The overall model is a Keras custom model, so we train it TensorFlow 2.x –
style
. After ten epochs, training and validation accuracy are at ~0.84
and ~0.73, respectively – not bad at all for a 20-class discrimination task.

loss <- loss_sparse_categorical_crossentropy
optimizer <- optimizer_adam()

train_loss <- tf$keras$metrics$Mean(name='train_loss')
train_accuracy <-  tf$keras$metrics$SparseCategoricalAccuracy(name='train_accuracy')

val_loss <- tf$keras$metrics$Mean(name='val_loss')
val_accuracy <-  tf$keras$metrics$SparseCategoricalAccuracy(name='val_accuracy')

train_step <- function(images, labels) {
  with (tf$GradientTape() %as% tape, {
    predictions <- model(images)
    l <- loss(labels, predictions)
  })
  gradients <- tape$gradient(l, model$trainable_variables)
  optimizer$apply_gradients(purrr::transpose(list(
    gradients, model$trainable_variables
  )))
  train_loss(l)
  train_accuracy(labels, predictions)
}

val_step <- function(images, labels) {
  predictions <- model(images)
  l <- loss(labels, predictions)
  val_loss(l)
  val_accuracy(labels, predictions)
}


training_loop <- tf_function(autograph(function(train_ds, val_ds) {
  for (b1 in train_ds) {
    train_step(b1[[1]], b1[[2]])
  }
  for (b2 in val_ds) {
    val_step(b2[[1]], b2[[2]])
  }
  
  tf$print("Train accuracy", train_accuracy$result(),
           "    Validation Accuracy", val_accuracy$result())
  
  train_loss$reset_states()
  train_accuracy$reset_states()
  val_loss$reset_states()
  val_accuracy$reset_states()
}))


for (epoch in 1:10) {
  cat("Epoch: ", epoch, " -----------\n")
  training_loop(train_ds, val_ds)  
}
Epoch:  1  -----------
Train accuracy 0.195090905     Validation Accuracy 0.376605511
Epoch:  2  -----------
Train accuracy 0.472272724     Validation Accuracy 0.5243119
...
...
Epoch:  9  -----------
Train accuracy 0.821454525     Validation Accuracy 0.720183492
Epoch:  10  -----------
Train accuracy 0.840454519     Validation Accuracy 0.726605475

Now, we train the adversary.

Train adversary

The adversary’s general strategy will be:

  • Feed its small, surrogate dataset to the on-device model. The output received can be regarded as a (highly)
    compressed version of the original images.
  • Pass that “compressed” version as input to its own model, which tries to reconstruct the original images from the
    sparse code.
  • Compare original images (those from the surrogate dataset) to the reconstruction pixel-wise.

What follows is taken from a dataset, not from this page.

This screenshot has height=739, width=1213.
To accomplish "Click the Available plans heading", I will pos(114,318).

The goal is to minimize
    the mean (squared, say) error.

Doesn’t this sound a lot like the decoding side of an autoencoder? No wonder the attacker model is a deconvolutional network.
Its input – equivalently, the on-device model’s output – is of size batch_size x 1 x 1 x 32. That is, the information is
encoded in 32 channels, but the spatial resolution is 1. Just like in an autoencoder operating on images, we need to
upsample until we arrive at the original resolution of 105 x 105.

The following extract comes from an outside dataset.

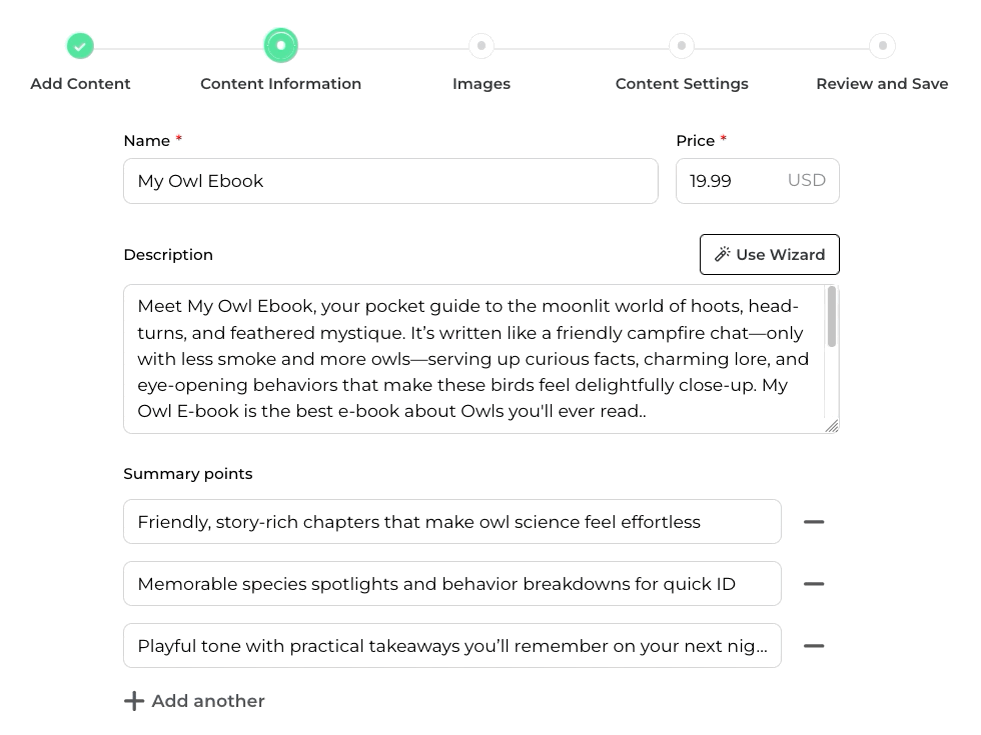981x735 pixels.
Task: Click the 'Memorable species spotlights' summary field
Action: pyautogui.click(x=452, y=584)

This is exactly what’s happening in the attacker model:

attack_model <- function() {
  
  keras_model_custom(name = "AttackModel", function(self) {
    
    self$conv1 <-layer_conv_2d_transpose(filters = 32, kernel_size = 9,
                                         padding = "valid",
                                         strides = 1, activation = "relu")
    self$conv2 <- layer_conv_2d_transpose(filters = 32, kernel_size = 7,
                                          padding = "valid",
                                          strides = 2, activation = "relu") 
    self$conv3 <- layer_conv_2d_transpose(filters = 1, kernel_size = 7,
                                          padding = "valid",
                                          strides = 2, activation = "relu")  
    self$conv4 <- layer_conv_2d_transpose(filters = 1, kernel_size = 5,
                                          padding = "valid",
                                          strides = 2, activation = "relu")
    
    function(inputs, mask = NULL) {
      inputs %>% 
        # bs * 9 * 9 * 32
        # output = strides * (input - 1) + kernel_size - 2 * padding
        self$conv1() %>%
        # bs * 23 * 23 * 32
        self$conv2() %>%
        # bs * 51 * 51 * 1
        self$conv3() %>%
        # bs * 105 * 105 * 1
        self$conv4()
    }
  })
  
}

attacker = attack_model()

To train the adversary, we use one of the small (five-alphabet) subsets. To reiterate what was said above, there is no overlap
with the data used to train the target model.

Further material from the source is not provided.